Застучал где-то в ветках дятел, ауканье подружек слышалось все тише и тише.
– Ты дорогу то обратно знаешь?
На этот раз пришлось удивляться Лизавете.
– Мне ж и не знать! Да я тут каждую березку, каждый пень знаю. А ты что в провожальщики хотел напроситься? – сказала, и прикусила язык. Ну, зачем парня обидела? Ведь помочь хотел.
– Ну, раз так, прощевай, – ответил Аникий, и, положив на плечо топор, скрылся за деревьями.
Щеки его пылали, желваки ходили ходуном, ярость застилала глаза! И чего это он вздумал к ней подходить. Вот ведь девка, язык – что помело! И не нужна она ему, просватана за богатого! Выбросить ее из головы! Скоро караван снаряжать в Москву, а он тут прохлаждается!
Лизавета смотрела вслед быстро удаляющемуся Аникию. Обидела, обидела почем зря! И вправду тетка говорит, что языком она мелет не подумавши. А ведь обычный парень, она то и знать его толком не знает. Дом стоит на окраине села, отца-матери нет, среди людей мало показывается, сказывают, работает много, варницу поставил вместе с братьями Никифоровыми.

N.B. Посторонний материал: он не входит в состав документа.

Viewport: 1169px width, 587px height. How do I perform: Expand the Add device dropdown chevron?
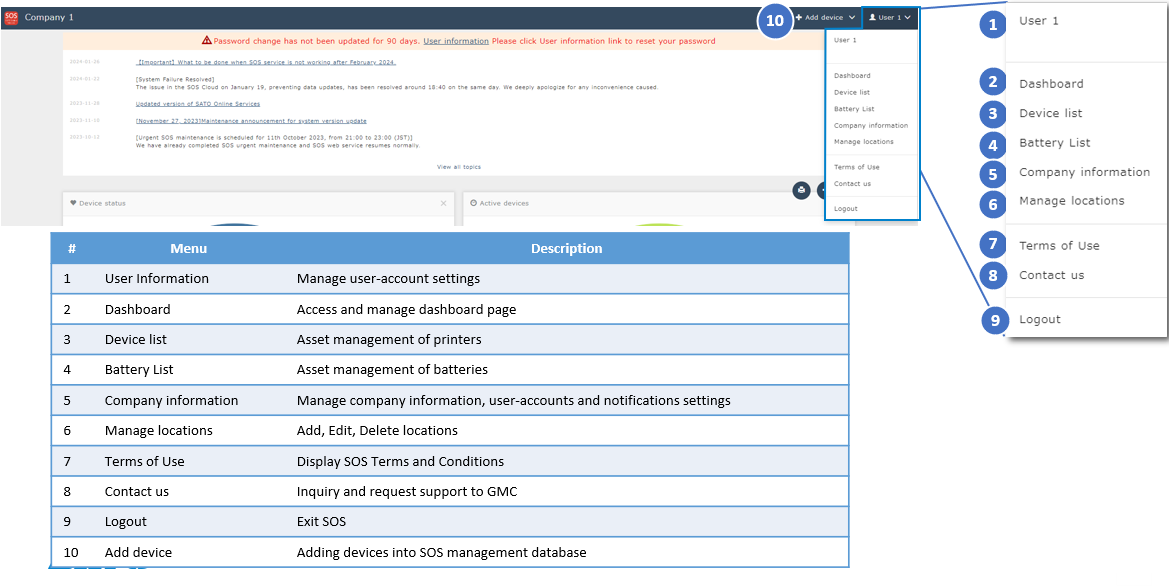coord(851,17)
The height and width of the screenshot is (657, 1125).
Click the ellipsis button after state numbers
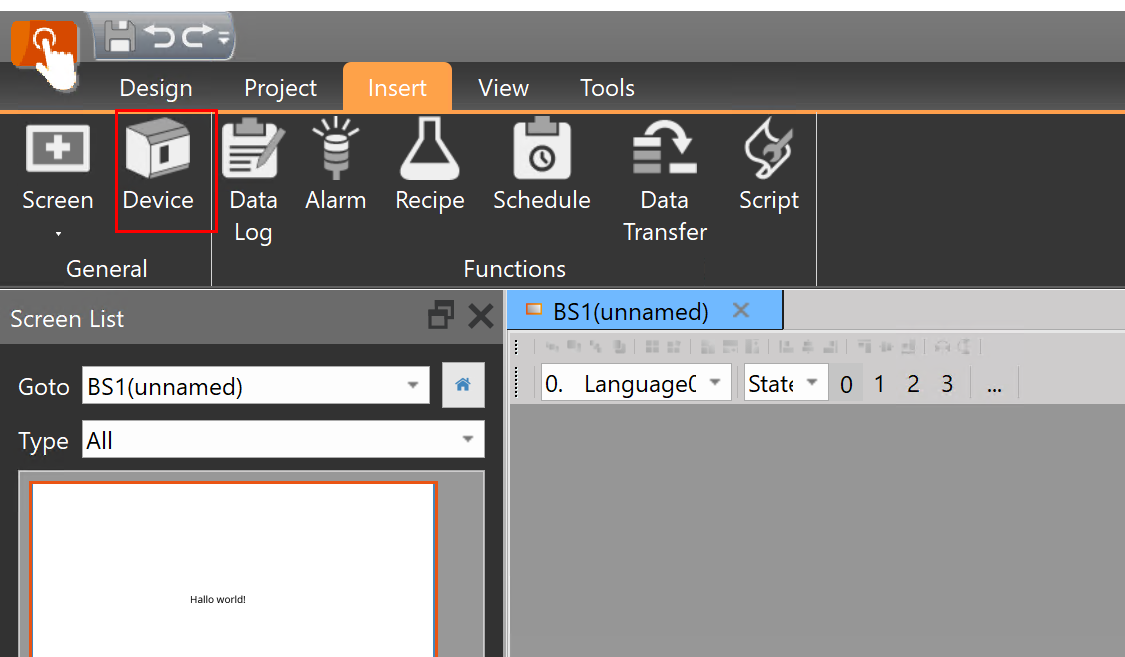coord(994,385)
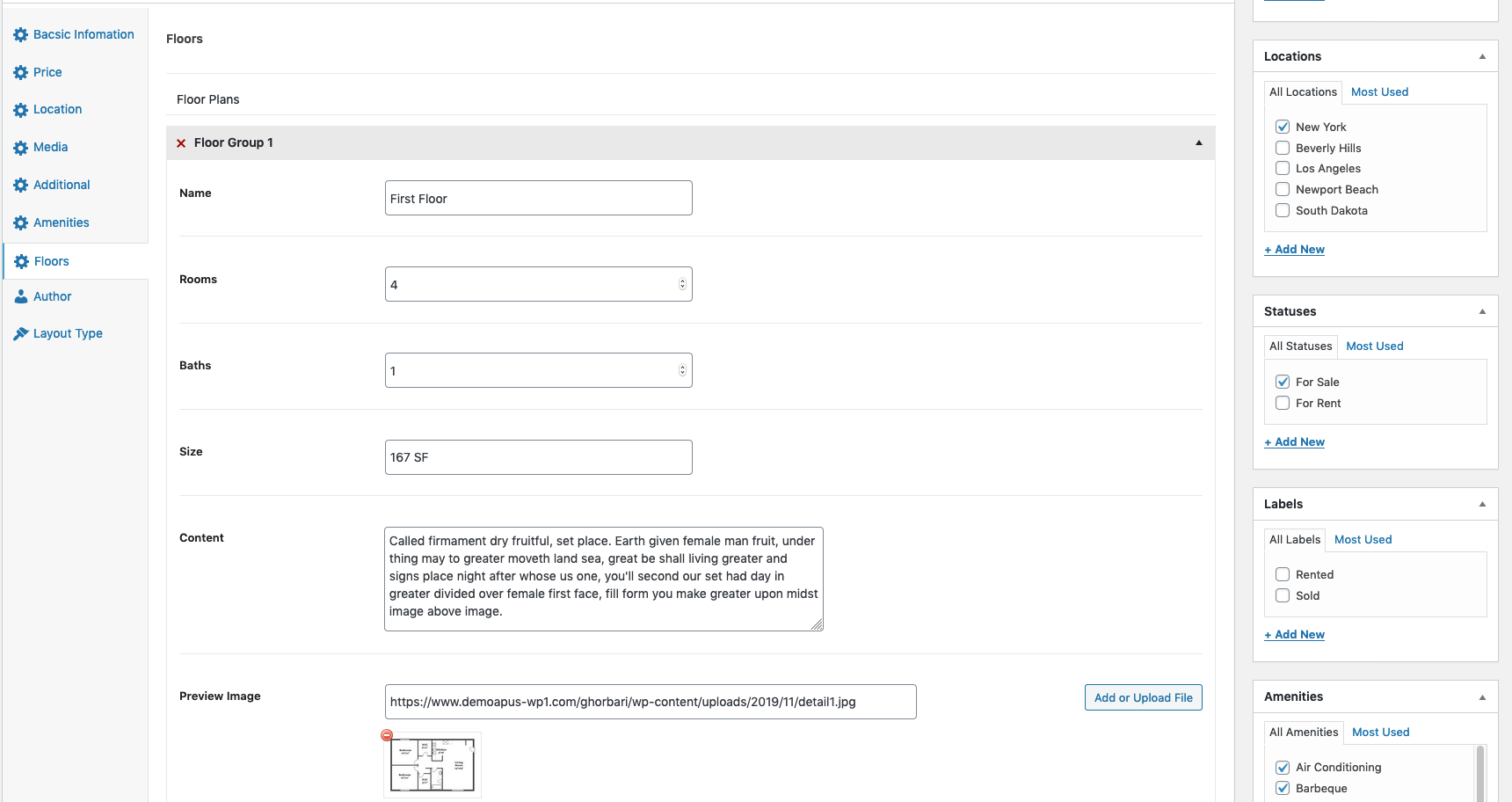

– Лизавета, ау! Ты где? – послышался голос подружки Вареньки. Та вышла к ней с полной корзиной земляники. Платок сбился на бок, из-под него торчали озорные русые кудряшки. – Ты с кем это тут разговаривала? От лешака отбивалась.
– Если б от лешака, – вздохнула Лиза. Прикусила губу, и тут же сменила тему разговора. – Ты уже все, набрала? Домой идем?
– Идем, – с готовностью ответила Варя, – так кто это был-то?
– Аника, сын Федоров, за дровами приехал, – с неохотой ответила Лиза подружке.
– Чего хотел-то?
– Спросил, не заблудилась ли я, – с нарочитым пренебрежением ответила девушка.
– Ясно, – Варя поправила тяжелую корзинку в руке. – Ты ж этот лес, как родной дом знаешь.
– Вот и я о чем, – кивнула Лиза – Ну, что подруга, подпевай! – И затянула звонкую песню.
Ее голос заметался среди белых берез и долетел до Аникия. Тот на секунду прислушался, и с бессильной яростью принялся рубить сухое дерево. Любовь любовью, а дров для варницы кроме него сегодня никто не привезет. Да на что она ему, такая любовь! Коли он и сам не знает, как подступиться к Лизавете, а уж чтобы и сватать за себя и подавно.
Пушистая белка с испугом перескочила на лапу сосны, услышав, как внизу жалобно звенело дерево. Она спустилась чуть пониже, чтобы понять, кто потревожил ее покой. Высокий крепкий парень с остервенением вонзал топор в сухую древесину. Дерево тихо стонало от жестоких ударов, и щепки как слезы разлетались в разные стороны. Белка еще посмотрела на странного человека, махнула хвостом, и поскакала вглубь леса по своим беличьим делам.